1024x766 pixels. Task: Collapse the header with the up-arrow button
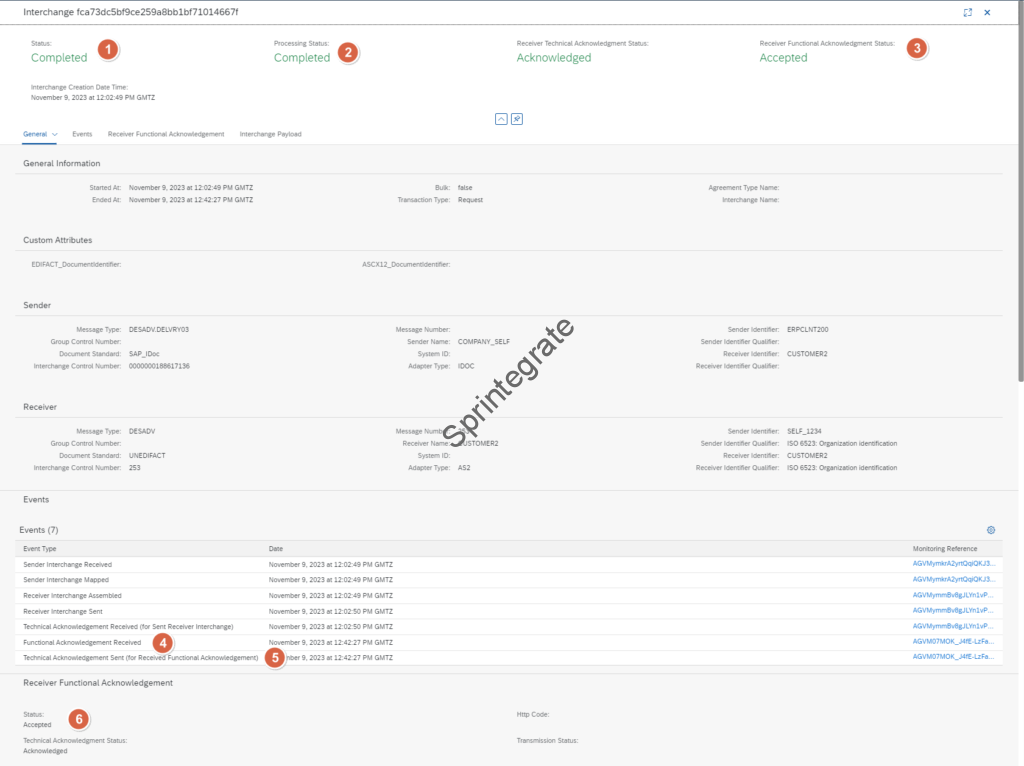pos(501,119)
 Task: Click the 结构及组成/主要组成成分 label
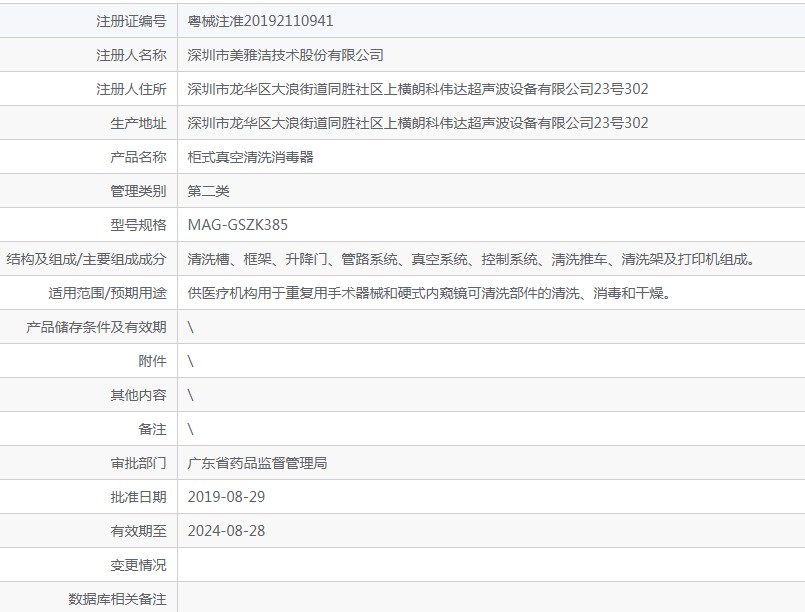click(x=87, y=259)
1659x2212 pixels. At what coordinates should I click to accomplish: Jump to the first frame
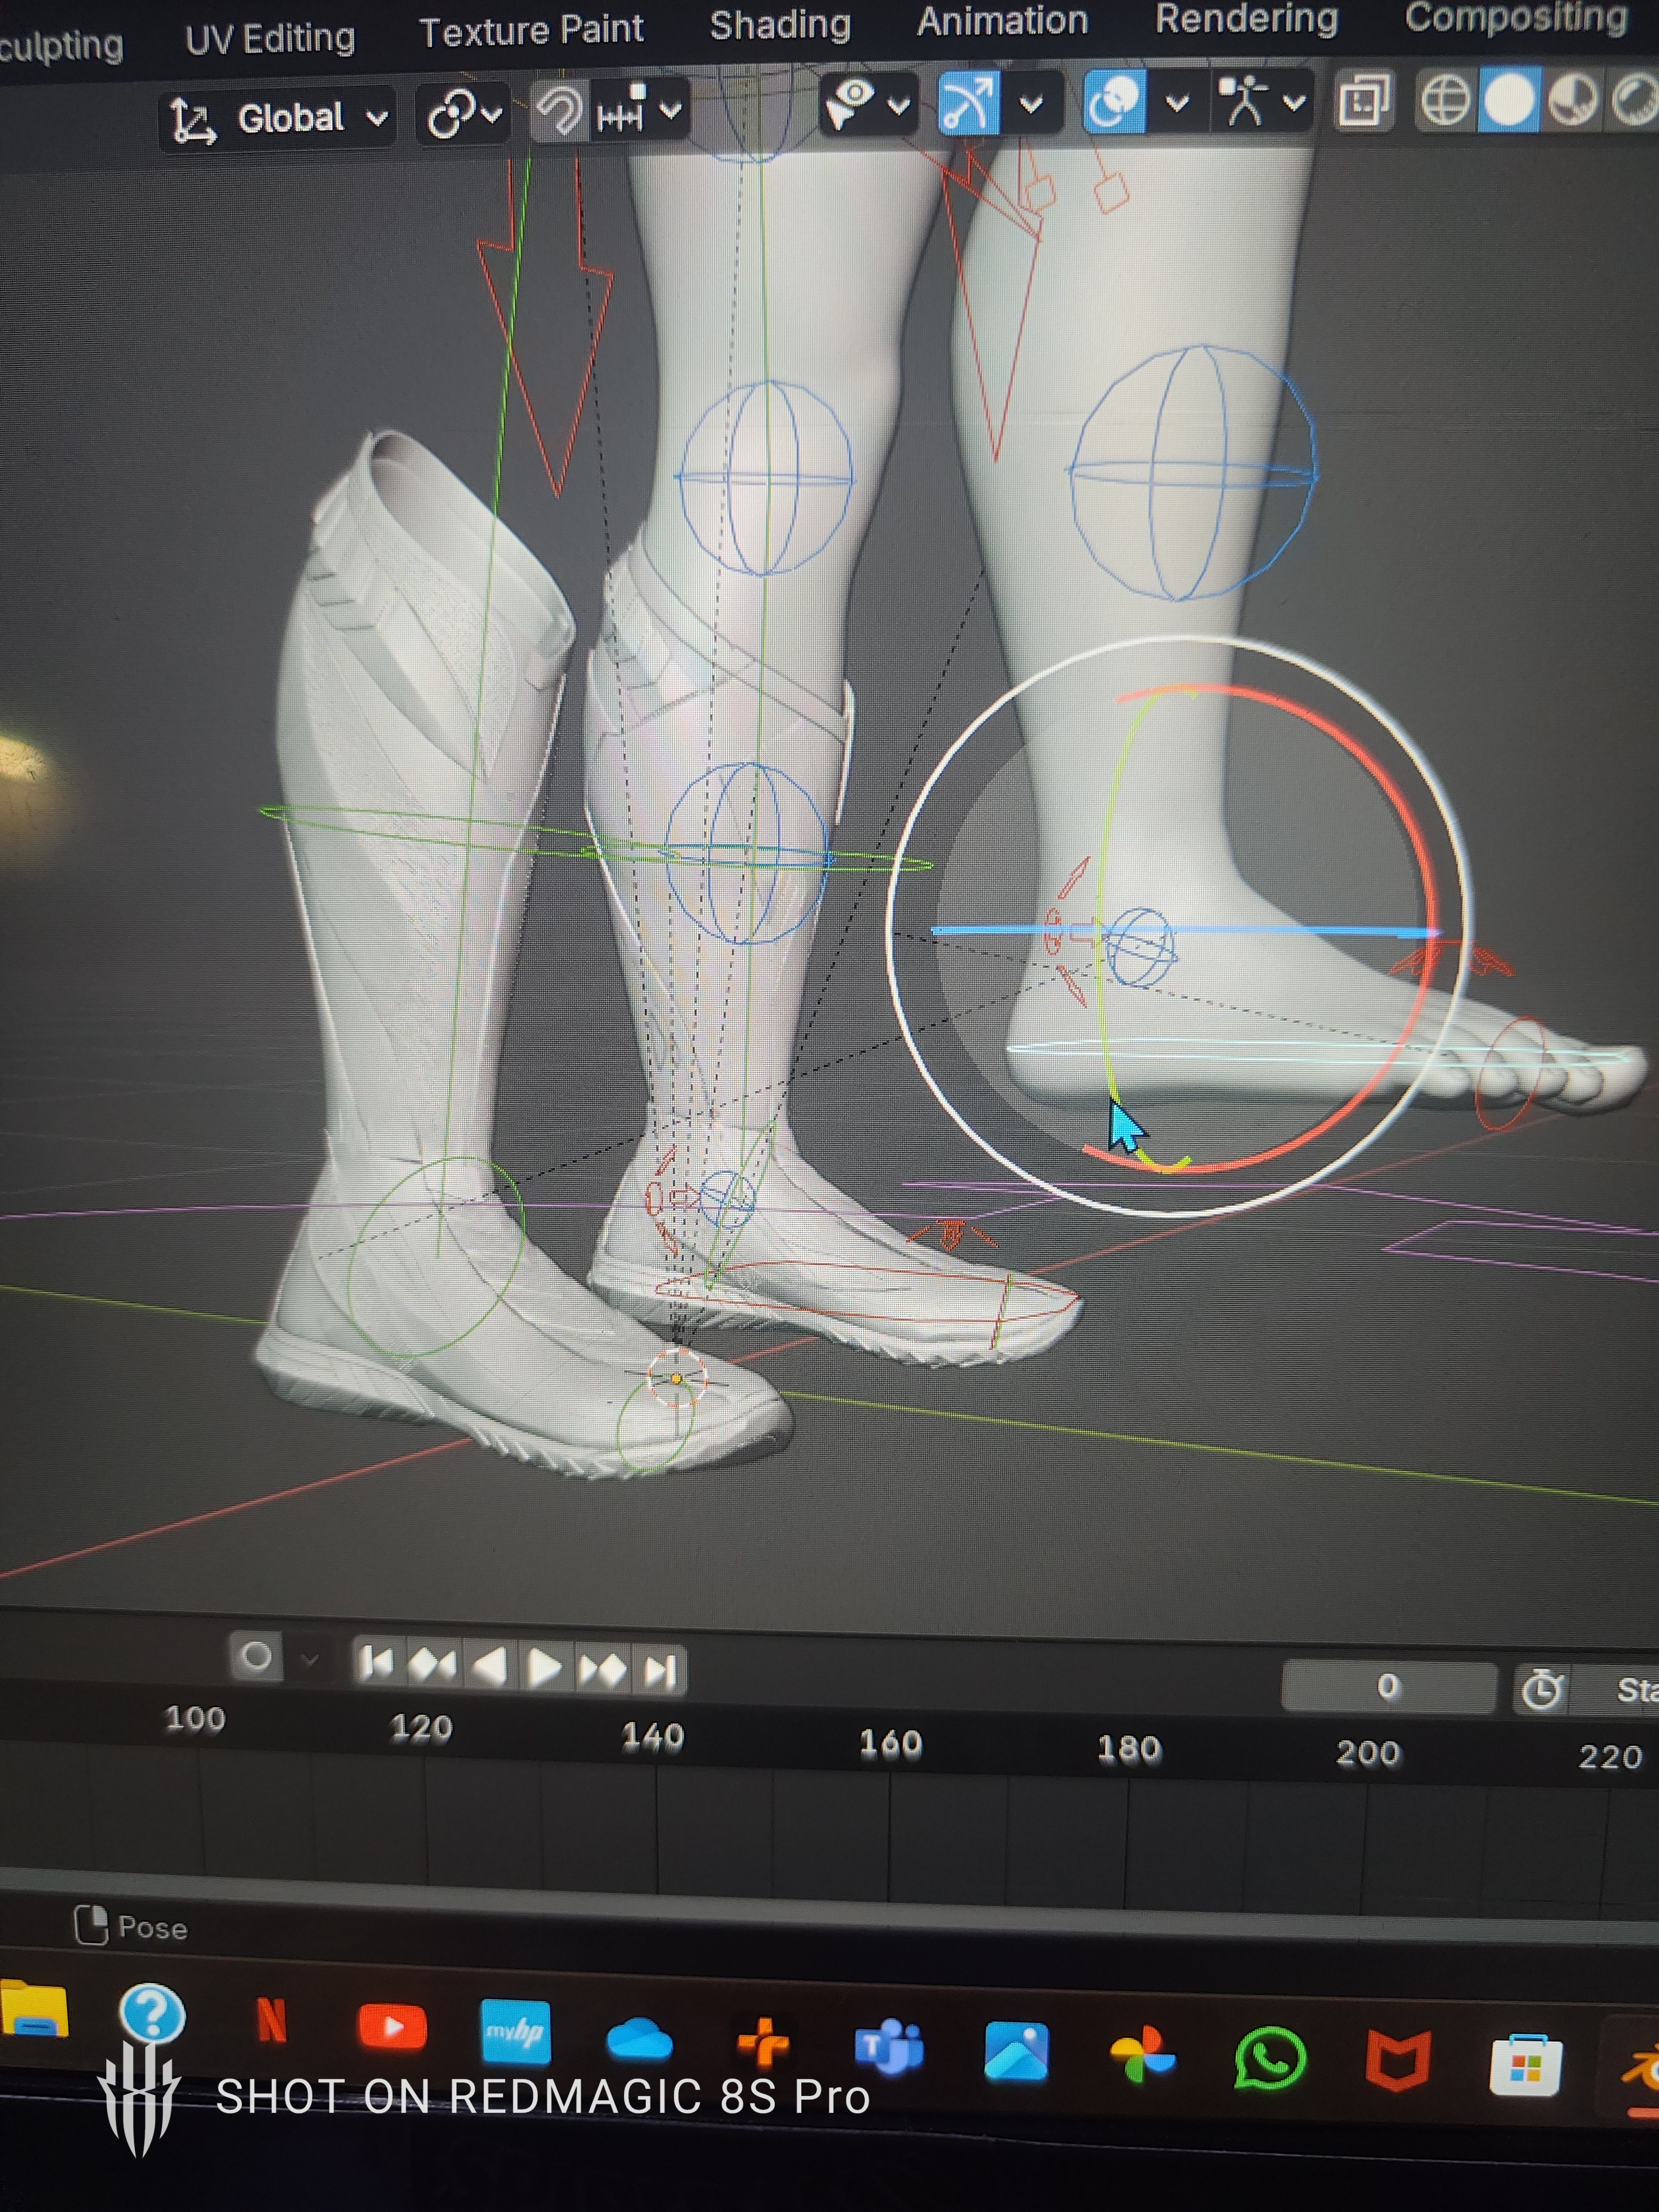pyautogui.click(x=377, y=1663)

• [What is required] Go back to the line that contains "Task: Click the 结构及组成/主要组成成分 label" and copy it, along with each line after it through the end of the listing above, exactly and without pictures.

• [Task output]
 Task: Click the 结构及组成/主要组成成分 label
click(x=87, y=259)
1659x2212 pixels. At what coordinates should I click to accomplish: Jump to the first frame
pyautogui.click(x=377, y=1663)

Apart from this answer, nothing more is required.